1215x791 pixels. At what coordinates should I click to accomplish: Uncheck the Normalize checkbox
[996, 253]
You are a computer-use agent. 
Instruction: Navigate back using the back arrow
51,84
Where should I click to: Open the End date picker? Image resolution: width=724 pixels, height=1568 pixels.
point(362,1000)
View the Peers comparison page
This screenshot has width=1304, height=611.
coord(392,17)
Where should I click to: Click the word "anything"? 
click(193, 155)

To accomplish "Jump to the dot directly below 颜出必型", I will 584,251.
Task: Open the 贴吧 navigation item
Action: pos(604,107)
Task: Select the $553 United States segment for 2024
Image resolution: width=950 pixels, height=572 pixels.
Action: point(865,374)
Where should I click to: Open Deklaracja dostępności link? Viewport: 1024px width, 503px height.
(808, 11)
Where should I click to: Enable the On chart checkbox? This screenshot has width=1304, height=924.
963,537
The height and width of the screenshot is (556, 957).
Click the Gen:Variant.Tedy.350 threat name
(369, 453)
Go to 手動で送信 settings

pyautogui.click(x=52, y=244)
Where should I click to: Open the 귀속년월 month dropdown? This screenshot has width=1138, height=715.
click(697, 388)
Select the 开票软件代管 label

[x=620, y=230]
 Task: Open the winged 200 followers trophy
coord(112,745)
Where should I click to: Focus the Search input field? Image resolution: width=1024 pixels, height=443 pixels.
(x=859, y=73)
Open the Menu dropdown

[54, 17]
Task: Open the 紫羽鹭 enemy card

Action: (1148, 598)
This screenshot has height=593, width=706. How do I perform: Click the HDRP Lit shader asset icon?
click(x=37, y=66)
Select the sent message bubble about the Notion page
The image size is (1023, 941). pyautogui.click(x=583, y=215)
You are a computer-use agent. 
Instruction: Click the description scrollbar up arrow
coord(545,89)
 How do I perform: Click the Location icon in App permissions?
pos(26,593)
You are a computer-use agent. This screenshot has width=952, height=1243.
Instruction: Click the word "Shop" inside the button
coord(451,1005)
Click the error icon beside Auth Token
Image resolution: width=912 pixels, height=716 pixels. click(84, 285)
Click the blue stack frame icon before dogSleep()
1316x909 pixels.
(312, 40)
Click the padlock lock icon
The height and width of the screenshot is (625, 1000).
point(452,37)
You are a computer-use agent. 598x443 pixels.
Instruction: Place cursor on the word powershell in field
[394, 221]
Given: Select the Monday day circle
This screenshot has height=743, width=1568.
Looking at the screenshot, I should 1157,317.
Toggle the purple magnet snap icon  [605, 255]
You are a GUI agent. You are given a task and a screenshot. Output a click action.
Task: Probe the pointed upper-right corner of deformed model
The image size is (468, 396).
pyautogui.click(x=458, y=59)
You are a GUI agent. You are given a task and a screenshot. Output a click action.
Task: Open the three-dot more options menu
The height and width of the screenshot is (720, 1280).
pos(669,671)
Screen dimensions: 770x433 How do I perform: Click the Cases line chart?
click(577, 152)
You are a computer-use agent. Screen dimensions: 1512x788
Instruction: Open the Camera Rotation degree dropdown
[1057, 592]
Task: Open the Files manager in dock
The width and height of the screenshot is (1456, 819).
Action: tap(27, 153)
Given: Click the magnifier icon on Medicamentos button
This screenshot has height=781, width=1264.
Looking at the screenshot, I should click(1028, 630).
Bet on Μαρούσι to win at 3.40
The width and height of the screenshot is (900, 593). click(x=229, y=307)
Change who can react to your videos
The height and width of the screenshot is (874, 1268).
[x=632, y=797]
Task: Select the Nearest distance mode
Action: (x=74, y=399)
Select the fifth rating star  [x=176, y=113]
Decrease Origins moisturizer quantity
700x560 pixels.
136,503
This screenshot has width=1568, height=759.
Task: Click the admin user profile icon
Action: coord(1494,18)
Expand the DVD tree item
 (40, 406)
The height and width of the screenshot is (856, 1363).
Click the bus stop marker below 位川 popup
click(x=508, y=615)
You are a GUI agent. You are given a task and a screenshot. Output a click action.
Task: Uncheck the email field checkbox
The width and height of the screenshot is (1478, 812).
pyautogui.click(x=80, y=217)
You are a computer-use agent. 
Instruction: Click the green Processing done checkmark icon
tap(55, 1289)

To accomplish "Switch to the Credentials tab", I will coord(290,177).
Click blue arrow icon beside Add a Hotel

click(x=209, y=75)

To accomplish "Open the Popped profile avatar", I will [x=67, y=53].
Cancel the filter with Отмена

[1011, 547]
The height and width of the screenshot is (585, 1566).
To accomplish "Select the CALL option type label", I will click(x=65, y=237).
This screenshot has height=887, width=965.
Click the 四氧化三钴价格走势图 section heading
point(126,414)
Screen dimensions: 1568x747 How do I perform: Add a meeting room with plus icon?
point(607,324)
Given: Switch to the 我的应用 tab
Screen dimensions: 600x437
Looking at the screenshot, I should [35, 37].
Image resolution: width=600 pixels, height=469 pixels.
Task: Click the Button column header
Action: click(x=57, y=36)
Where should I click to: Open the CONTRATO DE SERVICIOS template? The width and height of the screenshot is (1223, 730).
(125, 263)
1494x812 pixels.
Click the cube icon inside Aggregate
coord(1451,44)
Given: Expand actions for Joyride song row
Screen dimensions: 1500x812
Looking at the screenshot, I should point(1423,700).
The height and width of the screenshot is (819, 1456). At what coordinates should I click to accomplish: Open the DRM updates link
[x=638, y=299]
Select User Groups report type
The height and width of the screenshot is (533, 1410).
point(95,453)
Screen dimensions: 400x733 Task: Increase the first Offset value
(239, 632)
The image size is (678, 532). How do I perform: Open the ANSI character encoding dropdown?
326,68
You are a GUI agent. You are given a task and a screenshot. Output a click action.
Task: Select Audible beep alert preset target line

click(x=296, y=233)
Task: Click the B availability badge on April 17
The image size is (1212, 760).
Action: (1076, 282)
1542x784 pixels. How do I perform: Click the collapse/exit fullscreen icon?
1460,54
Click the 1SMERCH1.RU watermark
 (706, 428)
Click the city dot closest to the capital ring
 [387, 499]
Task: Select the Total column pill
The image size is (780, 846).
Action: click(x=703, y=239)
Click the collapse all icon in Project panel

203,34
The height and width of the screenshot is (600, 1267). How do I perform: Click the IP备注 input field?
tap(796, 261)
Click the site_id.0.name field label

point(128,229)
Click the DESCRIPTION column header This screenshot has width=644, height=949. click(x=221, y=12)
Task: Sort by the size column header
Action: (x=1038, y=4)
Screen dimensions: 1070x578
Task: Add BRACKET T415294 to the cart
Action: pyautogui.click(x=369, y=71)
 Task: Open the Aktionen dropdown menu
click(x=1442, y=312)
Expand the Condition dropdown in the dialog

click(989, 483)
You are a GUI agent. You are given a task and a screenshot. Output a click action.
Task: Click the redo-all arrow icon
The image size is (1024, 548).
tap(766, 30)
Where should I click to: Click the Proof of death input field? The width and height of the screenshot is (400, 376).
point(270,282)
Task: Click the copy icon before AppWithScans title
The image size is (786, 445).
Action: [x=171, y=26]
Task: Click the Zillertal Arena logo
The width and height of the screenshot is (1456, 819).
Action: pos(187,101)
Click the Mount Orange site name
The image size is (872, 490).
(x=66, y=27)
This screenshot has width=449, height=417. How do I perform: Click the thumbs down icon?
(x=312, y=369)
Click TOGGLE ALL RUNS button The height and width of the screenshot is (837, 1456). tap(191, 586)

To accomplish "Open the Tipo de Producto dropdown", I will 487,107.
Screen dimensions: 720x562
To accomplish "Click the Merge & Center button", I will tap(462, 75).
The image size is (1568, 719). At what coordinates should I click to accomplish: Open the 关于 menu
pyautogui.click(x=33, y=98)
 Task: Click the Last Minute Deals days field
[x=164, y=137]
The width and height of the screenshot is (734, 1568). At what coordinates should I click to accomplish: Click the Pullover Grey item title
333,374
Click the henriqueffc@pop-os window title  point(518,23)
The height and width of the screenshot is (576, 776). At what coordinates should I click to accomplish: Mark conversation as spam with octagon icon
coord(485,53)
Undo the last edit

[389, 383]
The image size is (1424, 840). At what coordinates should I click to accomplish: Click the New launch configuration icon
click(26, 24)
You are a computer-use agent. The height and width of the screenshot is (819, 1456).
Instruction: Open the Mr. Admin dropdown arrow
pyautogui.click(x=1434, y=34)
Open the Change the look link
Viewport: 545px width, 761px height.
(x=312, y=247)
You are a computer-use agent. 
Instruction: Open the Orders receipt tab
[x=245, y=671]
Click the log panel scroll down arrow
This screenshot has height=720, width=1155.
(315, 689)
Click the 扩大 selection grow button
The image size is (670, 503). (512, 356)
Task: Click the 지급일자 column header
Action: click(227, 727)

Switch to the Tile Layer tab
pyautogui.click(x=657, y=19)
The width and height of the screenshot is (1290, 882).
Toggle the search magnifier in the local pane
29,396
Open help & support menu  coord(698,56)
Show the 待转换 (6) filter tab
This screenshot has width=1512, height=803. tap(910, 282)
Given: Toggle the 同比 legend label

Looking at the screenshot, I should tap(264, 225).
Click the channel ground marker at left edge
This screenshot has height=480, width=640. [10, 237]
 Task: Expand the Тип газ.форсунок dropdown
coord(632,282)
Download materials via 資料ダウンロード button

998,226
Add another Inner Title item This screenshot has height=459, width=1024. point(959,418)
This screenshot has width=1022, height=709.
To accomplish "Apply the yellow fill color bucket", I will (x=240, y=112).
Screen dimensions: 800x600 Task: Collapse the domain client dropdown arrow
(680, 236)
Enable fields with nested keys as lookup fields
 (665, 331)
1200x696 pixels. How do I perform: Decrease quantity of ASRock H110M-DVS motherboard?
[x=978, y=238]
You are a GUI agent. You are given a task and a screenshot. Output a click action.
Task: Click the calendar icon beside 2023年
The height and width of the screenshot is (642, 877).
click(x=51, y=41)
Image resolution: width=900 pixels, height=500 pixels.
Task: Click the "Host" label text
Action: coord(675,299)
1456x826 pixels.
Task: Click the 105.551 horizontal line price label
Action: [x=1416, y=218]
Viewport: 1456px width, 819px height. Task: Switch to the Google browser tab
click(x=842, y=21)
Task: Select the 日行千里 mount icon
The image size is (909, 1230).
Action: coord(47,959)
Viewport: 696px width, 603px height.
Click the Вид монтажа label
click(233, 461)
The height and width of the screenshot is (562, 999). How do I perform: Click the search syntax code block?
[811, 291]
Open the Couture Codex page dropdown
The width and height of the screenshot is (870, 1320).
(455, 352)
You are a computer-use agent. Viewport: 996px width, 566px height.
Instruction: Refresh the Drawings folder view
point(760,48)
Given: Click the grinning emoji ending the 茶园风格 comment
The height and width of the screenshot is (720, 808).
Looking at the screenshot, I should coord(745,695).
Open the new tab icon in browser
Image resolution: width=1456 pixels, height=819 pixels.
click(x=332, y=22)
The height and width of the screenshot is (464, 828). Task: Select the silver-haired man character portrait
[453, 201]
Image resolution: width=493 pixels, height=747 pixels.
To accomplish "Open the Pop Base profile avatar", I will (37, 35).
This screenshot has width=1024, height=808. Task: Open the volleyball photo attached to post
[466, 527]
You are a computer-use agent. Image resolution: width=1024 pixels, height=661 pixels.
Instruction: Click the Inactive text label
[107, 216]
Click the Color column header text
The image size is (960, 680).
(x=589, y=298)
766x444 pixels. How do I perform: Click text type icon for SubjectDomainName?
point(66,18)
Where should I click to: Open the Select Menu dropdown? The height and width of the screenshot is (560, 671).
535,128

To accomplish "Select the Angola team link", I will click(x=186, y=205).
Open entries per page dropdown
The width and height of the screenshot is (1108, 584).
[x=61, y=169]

──────────────────────────────

■ **Exercise prompt**
In the records above, find the lines holding "before". Copy each one.

■ **Solution for this task**
Click the blue stack frame icon before dogSleep()
Task: Click the copy icon before AppWithScans title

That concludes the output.